Exercise brief >>
Your answer must consist solely of the line containing "Given: Open file as input icon" and each line after it through the end of the data, copied exactly.
= Beginning of Section =
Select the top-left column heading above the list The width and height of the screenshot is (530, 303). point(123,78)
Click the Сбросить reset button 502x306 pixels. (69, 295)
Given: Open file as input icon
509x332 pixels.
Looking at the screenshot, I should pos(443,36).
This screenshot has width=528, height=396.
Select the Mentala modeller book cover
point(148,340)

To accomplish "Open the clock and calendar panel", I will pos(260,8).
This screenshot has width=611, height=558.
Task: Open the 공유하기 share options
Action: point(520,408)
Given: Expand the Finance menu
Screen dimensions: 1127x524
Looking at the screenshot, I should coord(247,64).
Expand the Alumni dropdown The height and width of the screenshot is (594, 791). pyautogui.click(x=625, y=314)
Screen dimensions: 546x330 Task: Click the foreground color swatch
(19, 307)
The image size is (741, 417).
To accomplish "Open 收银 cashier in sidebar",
= End of Section =
Output below >>
Given: Open file as input icon
509x332 pixels.
Looking at the screenshot, I should pos(443,36).
This screenshot has width=528, height=396.
Select the Mentala modeller book cover
point(148,340)

To accomplish "Open the clock and calendar panel", I will pos(260,8).
This screenshot has width=611, height=558.
Task: Open the 공유하기 share options
Action: point(520,408)
Given: Expand the Finance menu
Screen dimensions: 1127x524
Looking at the screenshot, I should coord(247,64).
Expand the Alumni dropdown The height and width of the screenshot is (594, 791). pyautogui.click(x=625, y=314)
Screen dimensions: 546x330 Task: Click the foreground color swatch
(19, 307)
The image size is (741, 417).
To accomplish "Open 收银 cashier in sidebar",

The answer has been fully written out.